Mudança em precatórios não deve afetar orçamento de 2024. A princípio, o orçamento de 2024 tem uma previsão de R$ 16 bilhões destinados integralmente ao pagamento de precatórios expedidos e não pagos (possivelmente do ano de 2022), respeitando a fila criada pela emenda constitucional nº 114/2021. Com o pagamento desses precatórios, o valor deve ser preenchido por precatórios que seriam pagos regularmente em 2024, o que não altera a previsão orçamentária.

Não obstante, considerando que uma parcela das sentenças judiciais pode ser classificada como despesa financeira (que é exceção ao limite de despesas), há possibilidade de que se crie algum espaço no orçamento. Não está claro se esse espaço será ocupado pelo restante dos precatórios do exercício ou por outras despesas. Considerando o valor de R$ 66,4 bilhões, com 30% de despesas financeiras, um espaço de aproximadamente R$ 20 bilhões seria criado.

Solução afeta os exercícios seguintes. Com o fim do limite de pagamento, o orçamento para os anos de 2025 e 2026 deve contemplar a totalidade de precatórios expedidos pela Justiça. Uma parte significativa desses valores continuaria a ser classificada como despesa primária (caso o argumento do governo seja aceito), e possivelmente os valores ficariam acima do limite de pagamentos. Isso deve gerar uma pressão sobre o limite de despesas, comprimindo as despesas discricionárias como ocorreu no passado. Aliás, não é inevitável que um novo “meteoro” atinja o orçamento federal. Com um alto grau de judicialização, em especial de benefícios previdenciários e assistenciais, é pouco provável que essa despesa cresça de forma comportada nos próximos anos.

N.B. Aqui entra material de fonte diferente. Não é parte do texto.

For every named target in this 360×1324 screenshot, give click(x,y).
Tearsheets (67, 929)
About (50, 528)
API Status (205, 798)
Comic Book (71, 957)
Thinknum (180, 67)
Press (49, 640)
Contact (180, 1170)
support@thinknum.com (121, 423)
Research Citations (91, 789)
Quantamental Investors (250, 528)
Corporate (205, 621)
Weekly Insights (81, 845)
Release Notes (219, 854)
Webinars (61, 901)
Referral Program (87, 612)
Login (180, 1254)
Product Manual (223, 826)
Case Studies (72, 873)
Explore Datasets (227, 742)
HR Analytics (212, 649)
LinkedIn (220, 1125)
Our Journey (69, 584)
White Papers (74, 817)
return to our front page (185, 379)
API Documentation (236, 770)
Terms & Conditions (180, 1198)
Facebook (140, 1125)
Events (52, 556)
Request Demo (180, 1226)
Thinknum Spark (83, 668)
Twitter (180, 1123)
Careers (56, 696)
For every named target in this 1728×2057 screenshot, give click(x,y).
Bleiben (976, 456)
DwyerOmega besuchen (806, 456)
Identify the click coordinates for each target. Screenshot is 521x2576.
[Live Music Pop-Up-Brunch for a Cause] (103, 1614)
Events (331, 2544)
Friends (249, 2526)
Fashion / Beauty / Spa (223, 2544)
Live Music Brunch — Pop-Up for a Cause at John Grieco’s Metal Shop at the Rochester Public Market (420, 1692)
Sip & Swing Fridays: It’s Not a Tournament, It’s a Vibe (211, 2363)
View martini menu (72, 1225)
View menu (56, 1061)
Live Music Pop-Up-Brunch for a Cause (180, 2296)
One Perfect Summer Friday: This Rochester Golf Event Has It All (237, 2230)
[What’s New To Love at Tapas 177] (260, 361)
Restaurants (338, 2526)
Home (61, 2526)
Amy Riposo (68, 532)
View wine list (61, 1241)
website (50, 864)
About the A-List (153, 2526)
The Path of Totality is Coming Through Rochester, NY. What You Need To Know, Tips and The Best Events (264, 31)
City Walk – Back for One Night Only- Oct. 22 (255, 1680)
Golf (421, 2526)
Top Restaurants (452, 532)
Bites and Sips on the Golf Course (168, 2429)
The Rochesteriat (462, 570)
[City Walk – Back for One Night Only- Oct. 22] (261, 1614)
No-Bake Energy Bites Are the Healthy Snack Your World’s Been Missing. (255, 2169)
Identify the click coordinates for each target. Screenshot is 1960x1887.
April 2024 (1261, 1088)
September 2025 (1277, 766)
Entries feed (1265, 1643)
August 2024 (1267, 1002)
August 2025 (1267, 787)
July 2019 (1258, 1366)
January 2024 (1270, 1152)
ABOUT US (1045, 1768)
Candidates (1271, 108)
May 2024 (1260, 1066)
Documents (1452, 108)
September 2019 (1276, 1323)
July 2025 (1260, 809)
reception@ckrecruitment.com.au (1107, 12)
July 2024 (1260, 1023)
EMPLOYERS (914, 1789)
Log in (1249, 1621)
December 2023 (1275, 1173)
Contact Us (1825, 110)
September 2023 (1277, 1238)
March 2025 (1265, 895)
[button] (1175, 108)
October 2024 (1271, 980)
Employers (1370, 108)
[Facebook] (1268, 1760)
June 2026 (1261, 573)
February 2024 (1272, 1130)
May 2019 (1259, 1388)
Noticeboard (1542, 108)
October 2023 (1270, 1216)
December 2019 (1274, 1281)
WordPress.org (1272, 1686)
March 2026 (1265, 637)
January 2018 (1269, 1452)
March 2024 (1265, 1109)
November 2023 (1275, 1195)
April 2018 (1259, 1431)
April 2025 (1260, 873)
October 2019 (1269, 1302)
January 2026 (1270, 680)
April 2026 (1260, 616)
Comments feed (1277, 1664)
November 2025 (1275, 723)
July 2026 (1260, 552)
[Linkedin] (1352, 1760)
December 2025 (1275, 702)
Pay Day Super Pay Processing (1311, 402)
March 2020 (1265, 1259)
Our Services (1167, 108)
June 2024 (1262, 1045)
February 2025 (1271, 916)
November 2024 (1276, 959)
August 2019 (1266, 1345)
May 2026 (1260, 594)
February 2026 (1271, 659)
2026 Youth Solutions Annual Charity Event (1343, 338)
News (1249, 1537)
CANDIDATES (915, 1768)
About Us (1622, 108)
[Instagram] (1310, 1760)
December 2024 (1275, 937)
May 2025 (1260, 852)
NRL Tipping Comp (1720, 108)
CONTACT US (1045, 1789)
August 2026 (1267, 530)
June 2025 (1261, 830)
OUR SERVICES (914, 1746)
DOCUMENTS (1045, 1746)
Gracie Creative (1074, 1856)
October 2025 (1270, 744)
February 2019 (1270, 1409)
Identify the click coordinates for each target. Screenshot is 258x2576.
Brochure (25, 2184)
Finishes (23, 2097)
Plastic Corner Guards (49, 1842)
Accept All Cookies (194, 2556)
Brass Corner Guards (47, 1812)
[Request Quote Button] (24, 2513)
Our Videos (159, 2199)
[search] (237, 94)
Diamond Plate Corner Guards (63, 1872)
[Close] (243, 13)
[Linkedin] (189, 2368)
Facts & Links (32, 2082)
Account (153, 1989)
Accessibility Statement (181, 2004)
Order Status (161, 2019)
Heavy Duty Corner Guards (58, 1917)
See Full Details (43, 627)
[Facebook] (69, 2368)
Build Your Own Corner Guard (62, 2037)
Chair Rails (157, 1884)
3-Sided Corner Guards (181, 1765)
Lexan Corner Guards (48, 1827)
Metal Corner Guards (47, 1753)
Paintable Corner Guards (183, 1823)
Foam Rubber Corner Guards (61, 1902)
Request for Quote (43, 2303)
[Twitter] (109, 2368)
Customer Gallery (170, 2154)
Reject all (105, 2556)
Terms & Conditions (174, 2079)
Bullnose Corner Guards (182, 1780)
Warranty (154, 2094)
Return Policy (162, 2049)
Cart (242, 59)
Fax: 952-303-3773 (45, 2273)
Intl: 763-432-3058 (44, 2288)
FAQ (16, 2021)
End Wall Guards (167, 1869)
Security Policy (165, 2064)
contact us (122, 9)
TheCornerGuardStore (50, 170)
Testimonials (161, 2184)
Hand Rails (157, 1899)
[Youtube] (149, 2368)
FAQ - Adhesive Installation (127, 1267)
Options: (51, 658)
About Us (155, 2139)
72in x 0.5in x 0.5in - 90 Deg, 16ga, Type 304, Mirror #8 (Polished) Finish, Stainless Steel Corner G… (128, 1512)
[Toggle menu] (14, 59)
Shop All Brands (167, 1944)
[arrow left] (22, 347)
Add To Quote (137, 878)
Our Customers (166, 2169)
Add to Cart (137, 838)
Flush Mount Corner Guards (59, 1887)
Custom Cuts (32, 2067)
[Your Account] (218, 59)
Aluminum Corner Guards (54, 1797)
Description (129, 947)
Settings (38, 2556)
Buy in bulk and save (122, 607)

Mudanças impactam indiretamente as receitas. O pagamento de obrigações junto ao governo utilizando-se precatórios não constitui receita primária. Com o fim dessa possibilidade, o governo deve ser beneficiado na medida em que mais recursos devem entrar no seu caixa. A mudança deve afetar inclusive as obrigações decorrentes de decisões proferidas no CARF por meio do voto de qualidade, na qual admitia-se o uso de precatórios para pagamentos de parcelas.

Ao fim, mudança é positivamente líquida. Ao quitar os precatórios expedidos e não pagos, o governo evita um problema em 2027 que provavelmente resultaria em outra postergação de pagamentos. Ainda há dúvidas com relação ao orçamento de 2024, mas a proposta não deve abrir espaço nos exercícios seguintes por conta do volume de sentenças judiciais. Entretanto, vemos como problemática a mudança na classificação de despesa primária e financeira dos juros de mora dos precatórios.